* **TASK OBJECTIVE**
List all the lines in these records that hold "resolution".

___ RECORDS FOR THE EXERCISE

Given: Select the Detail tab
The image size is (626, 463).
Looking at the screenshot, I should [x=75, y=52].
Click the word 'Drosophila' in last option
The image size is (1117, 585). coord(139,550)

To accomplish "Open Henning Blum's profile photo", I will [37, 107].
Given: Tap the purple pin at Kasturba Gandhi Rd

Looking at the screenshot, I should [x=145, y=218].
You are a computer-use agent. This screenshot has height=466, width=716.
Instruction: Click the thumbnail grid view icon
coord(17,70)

______
___ RECORDS FOR THE EXERCISE

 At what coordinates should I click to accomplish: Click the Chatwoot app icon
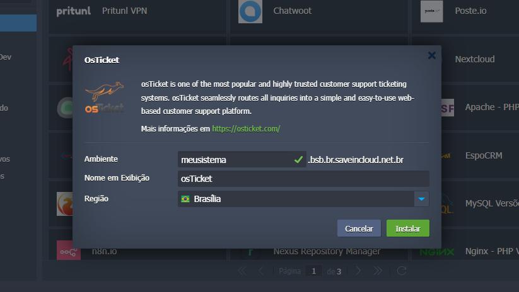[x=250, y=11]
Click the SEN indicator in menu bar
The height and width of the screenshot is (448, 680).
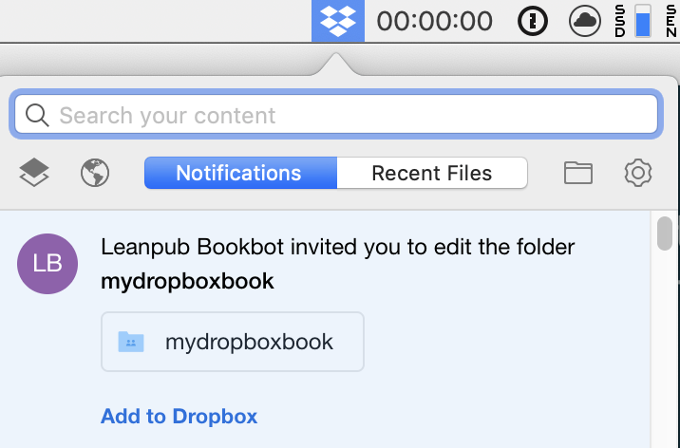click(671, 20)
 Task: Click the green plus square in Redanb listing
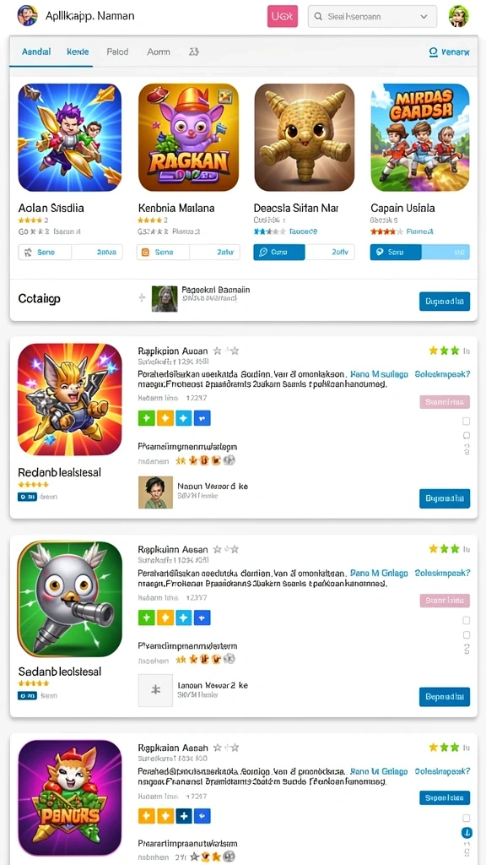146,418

______
___ RECORDS FOR THE EXERCISE

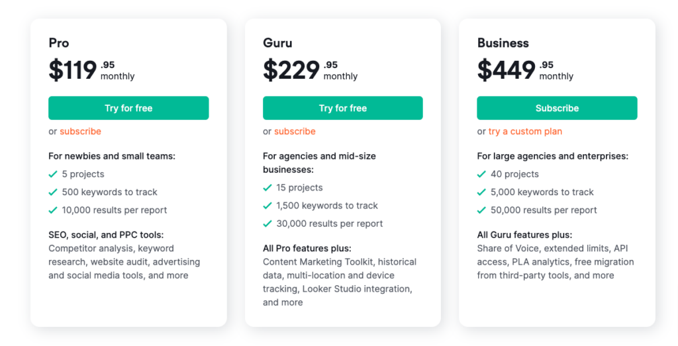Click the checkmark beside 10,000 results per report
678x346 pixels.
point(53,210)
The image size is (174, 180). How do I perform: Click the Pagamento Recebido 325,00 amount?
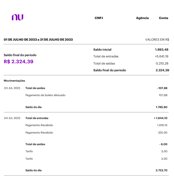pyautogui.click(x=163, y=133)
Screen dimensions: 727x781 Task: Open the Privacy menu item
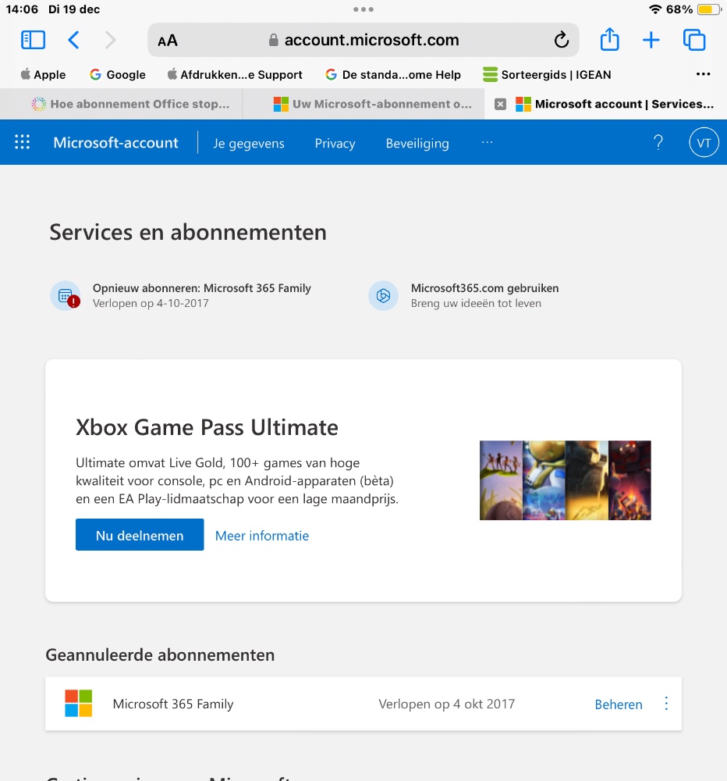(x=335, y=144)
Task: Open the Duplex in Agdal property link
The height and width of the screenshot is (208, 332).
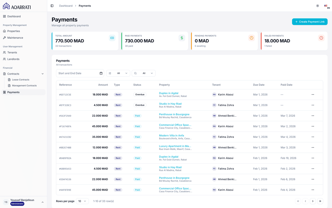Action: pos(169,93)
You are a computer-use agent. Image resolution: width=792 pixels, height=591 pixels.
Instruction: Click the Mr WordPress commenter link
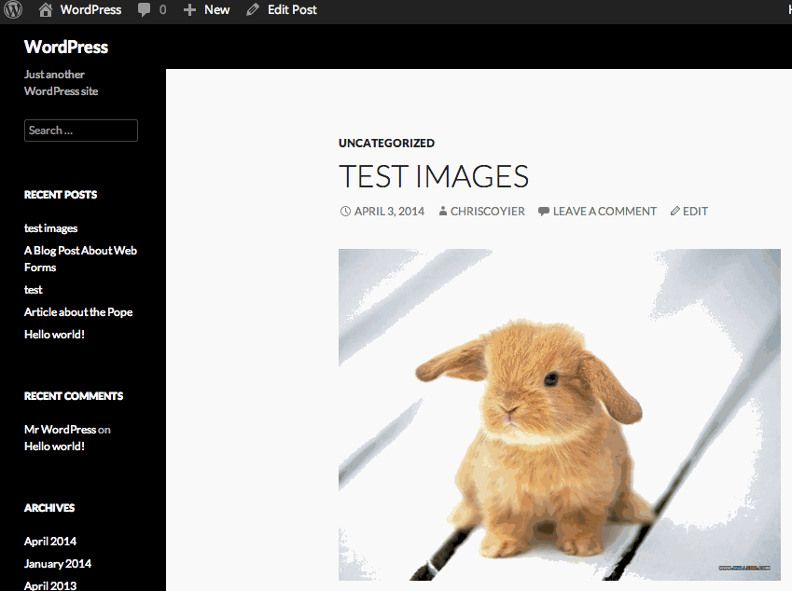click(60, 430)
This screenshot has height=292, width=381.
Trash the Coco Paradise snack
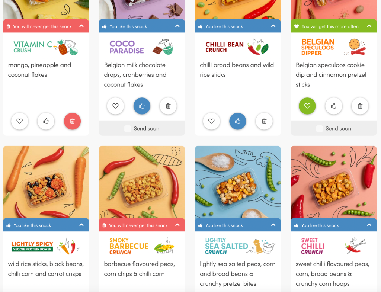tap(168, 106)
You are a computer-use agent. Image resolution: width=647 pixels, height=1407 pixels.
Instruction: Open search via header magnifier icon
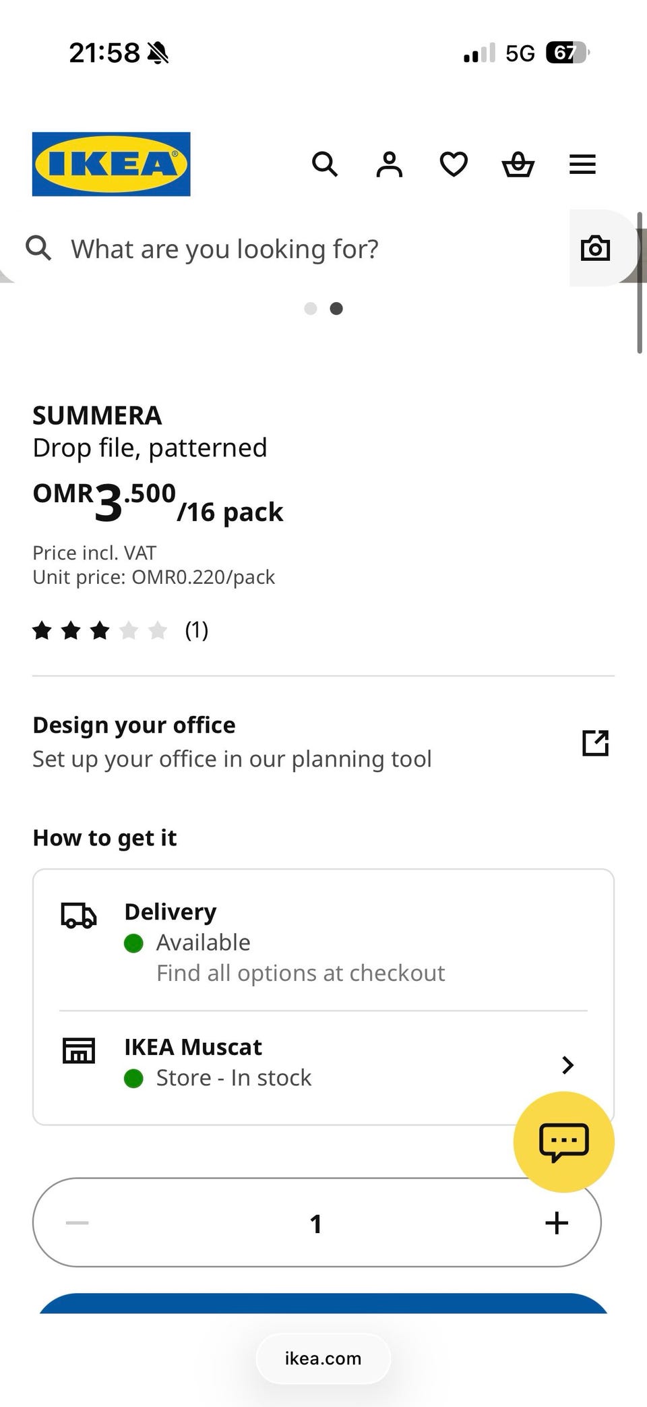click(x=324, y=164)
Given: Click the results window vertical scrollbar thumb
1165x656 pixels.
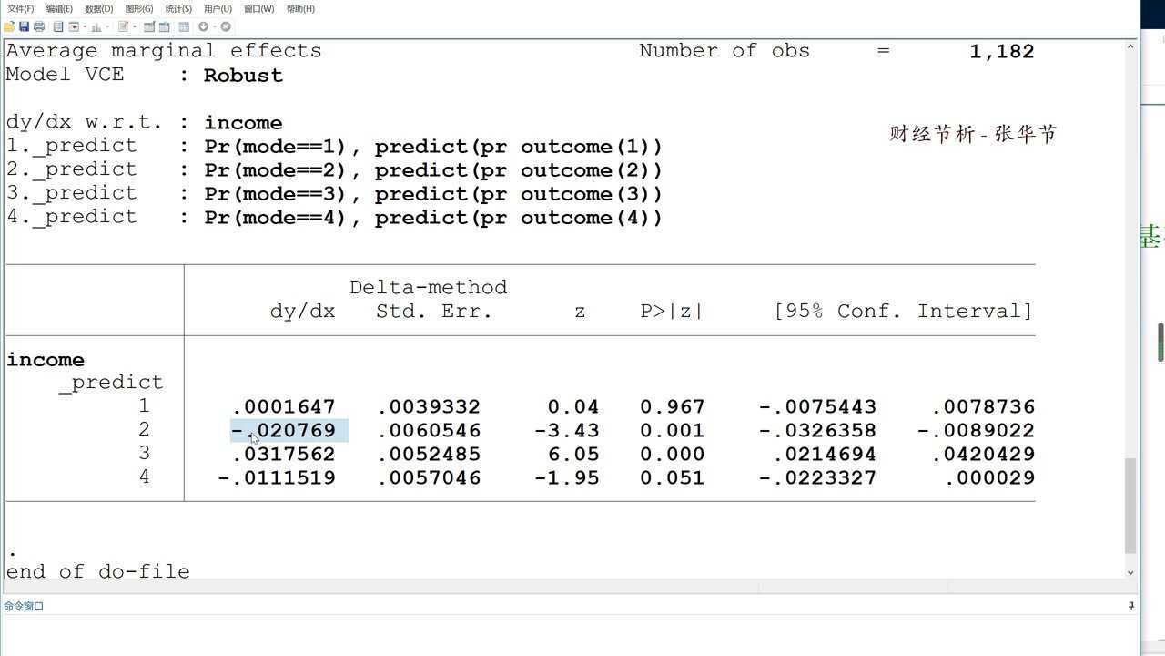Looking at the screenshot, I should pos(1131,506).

______

* **ANSWER FOR THIS EXERCISE**
You are a computer-use agent. Image resolution: width=792 pixels, height=591 pixels.
You are a computer-use agent. Image resolution: width=647 pixels, height=1407 pixels.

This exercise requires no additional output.